Earlier this year, I ran the 20km door Brussel. This race is the biggest race in Brussels and, I believe, the most well known running race in Belgium. It has first been organised in 1980 and as a kid I remember my dad participating in it as well.

With my recent participation, I wondered how I stacked up against his old results. He is, however, no longer around to ask and my mum did not know these details either. Heck, there was not even certainty which years he actually ran it. To add to the fun, the results have never been digitised so there was no possibility of simply checking online. All this resulted in a trip to the race organiser’s office to look through their paper archive.

I was sort of fearing having to spend ages to look for his name in a list of people sorted by their finishing times, but I was in luck. Back then I imagine it was pretty common to either call or make a trip to the organiser’s office to ask for timed results of some name (how do you live without the internet?!). As such, the results were all sorted alphabetically and finding names was actually pretty easy. Well, except for 1986 which sorted people by postal code and then within each postal code by last name. I think I tried all the possible locations my dad could have been in in that year and failed to find him anywhere, so I am reasonably sure he did not participate in 1986.

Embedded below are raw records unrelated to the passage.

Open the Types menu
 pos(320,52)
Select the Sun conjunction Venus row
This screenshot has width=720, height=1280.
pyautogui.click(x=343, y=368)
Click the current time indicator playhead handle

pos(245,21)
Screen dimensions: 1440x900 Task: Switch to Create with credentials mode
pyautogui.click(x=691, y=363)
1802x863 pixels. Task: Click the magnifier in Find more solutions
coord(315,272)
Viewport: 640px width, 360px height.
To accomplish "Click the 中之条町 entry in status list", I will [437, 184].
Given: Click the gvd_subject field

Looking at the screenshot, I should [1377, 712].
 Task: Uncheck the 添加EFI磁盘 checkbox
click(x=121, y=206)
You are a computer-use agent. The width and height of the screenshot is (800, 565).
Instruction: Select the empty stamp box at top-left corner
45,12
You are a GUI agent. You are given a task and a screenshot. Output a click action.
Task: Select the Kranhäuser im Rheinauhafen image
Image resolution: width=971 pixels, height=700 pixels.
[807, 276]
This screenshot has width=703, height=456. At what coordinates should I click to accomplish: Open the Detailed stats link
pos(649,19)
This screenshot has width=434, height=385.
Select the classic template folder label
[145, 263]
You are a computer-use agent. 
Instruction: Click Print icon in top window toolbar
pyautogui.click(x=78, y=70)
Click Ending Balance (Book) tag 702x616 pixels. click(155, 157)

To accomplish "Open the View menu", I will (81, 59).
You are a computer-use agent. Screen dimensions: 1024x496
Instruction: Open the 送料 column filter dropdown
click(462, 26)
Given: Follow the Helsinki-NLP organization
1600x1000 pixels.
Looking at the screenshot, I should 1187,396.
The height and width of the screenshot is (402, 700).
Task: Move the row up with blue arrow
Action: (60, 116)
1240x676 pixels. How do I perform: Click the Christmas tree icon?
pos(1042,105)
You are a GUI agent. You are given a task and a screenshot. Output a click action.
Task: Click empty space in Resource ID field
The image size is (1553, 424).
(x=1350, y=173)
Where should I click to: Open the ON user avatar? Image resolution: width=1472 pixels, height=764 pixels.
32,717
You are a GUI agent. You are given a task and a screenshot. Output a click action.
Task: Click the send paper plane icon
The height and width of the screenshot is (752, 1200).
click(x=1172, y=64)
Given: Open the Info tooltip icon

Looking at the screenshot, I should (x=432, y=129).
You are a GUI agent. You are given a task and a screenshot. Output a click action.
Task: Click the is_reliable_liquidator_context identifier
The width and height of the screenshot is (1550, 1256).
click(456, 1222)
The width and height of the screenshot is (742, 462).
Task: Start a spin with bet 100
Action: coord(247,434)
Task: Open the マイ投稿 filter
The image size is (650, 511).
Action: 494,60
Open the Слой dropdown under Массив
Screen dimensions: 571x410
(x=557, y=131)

He did however participate every year from 1987 to 1999 (included), except 1994. Not sure what happened that year. I was hoping for some competition against his results, but as it turns out I already have him way beat on my first attempt, which ended in 1h30m41s and a 2833rd spot. These are his results:

Year Time Rank
1987 1:44:40 9285
1988 1:43:52 8902
1989 1:50:44 9770
1990 1:54:18 10730
1991 1:40:28 7764
1992 1:44:06 6952
1993 1:42:04 7638
1994 - -
1995 1:51:45 11267
1996 1:58:50 12093
1997 1:50:35 10350
1998 1:49:44 8317
1999 2:01:50 8418

rankperyear minutesperyear

While my idea of having a PR of his to aim for as a record to break cannot be executed, his times are not terrible. Within a race of 25,000 participants, he is definitely in the better half. As I write things out I wonder whether or not they had individual chip time back then. A lack thereof could screw up your time quite a bit I imagine, as the 20km has a terrible bottleneck at the exit of the park where the start is located. I am unsure how much of a difference that would make though.

What is noticeable in the results is that outside effects really can have a big influence on how you do. His worst time is in 1999, but his rank for that one is actually his fifth best. I would guess that might have been a pretty hot year and everyone was suffering or maybe the course was slightly longer then.

Either way, it was pretty fun to delve into some of those old results. I would advise anyone else in a similar situation to also make a small effort to find out those forgotten results.

The pile of books we were handed.
The pile of books we were handed.
What the books look like on the inside.
What the books look like on the inside.